Basic Science and Pathogenesis

Background: This study was to elucidate the impact of blast-induced neurotrauma (BINT) on phosphoproteome networks and cognition in a genetically heterogeneous population of mice (rTg4510) with the human tau P301L mutation linked to Alzheimer's disease-related dementia (ADRD) including frontotemporal dementia.

Method: Mild traumatic brain injury was induced in rTg4510 mice exposed to a single low-density blast (LIB) at an upright position. After assessment of cognitive function by the automated-Home Cage Monitoring (aHCM) system, frontal cortex tissue was collected at 40 days post-injury. The label-free tandem mass spectrometry using the data-independent acquisition and parallel accumulation-serial fragmentation techniques for quantitative proteomics and weighted peptide co-expression-network analysis (WpCNA) approaches were used to evaluate phosphoproteomes in association with synaptic function and learning ability.

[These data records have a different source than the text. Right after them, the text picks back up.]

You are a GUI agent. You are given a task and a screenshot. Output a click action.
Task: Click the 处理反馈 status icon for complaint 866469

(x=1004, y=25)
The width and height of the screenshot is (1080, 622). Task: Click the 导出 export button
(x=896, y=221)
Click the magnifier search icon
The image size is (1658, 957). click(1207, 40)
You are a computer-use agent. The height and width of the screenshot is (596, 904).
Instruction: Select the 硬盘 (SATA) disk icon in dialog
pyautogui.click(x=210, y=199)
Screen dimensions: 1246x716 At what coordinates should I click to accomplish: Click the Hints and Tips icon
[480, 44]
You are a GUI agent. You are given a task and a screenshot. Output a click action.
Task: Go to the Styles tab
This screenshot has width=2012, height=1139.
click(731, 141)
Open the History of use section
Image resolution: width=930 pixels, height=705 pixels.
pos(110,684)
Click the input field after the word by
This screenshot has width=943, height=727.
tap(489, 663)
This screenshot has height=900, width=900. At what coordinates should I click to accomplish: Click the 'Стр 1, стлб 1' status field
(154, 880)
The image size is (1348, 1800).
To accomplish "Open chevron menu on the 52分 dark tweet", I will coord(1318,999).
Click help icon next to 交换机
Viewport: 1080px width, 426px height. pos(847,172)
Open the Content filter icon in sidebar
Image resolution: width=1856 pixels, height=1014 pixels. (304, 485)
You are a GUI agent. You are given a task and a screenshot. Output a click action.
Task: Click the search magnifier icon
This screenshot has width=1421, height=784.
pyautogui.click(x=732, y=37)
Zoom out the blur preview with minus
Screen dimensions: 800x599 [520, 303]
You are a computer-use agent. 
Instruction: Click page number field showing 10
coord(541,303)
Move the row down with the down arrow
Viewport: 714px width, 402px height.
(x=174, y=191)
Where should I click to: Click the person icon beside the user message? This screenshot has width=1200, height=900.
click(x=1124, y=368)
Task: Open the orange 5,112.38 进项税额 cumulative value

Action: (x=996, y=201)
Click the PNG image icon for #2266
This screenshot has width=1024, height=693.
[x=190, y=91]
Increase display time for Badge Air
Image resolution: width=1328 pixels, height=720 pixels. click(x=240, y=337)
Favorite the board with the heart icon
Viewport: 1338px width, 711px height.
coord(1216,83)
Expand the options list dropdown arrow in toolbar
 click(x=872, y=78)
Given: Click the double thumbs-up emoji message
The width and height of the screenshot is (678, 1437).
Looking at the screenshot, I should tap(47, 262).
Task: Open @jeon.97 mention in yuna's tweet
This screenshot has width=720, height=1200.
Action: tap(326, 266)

Result: In this study, blast-exposed rTg4510 mice demonstrated a lower learning index, using the CognitionWall test by aHCM, compared to all other groups including non-carrier unexposed sham controls. Among total 17,637 phosphopeptides identified, 706 and 550 were significantly changed in rTg4510 and non-carrier LIB-exposed mice relative to unexposed sham controls, respectively. Using WpCNA, we found phosphopeptide networks tied to associative learning and mossy-fiber pathways, which predicted learning outcomes. Phosphopeptide expression in these networks were inversely related to learning and linked to synaptic dysfunction, cognitive decline, and dementia. LIB selectively increased pSer262 Tau in rTg4510, a site implicated in initiating tauopathy.

Conclusion: This study unveils the relationship between ADRD genetic susceptibility, BINT, and cognitive decline, thus offering potential pathways as therapeutic targets for precision medicine to alleviate the disease burden among those affected by BINT.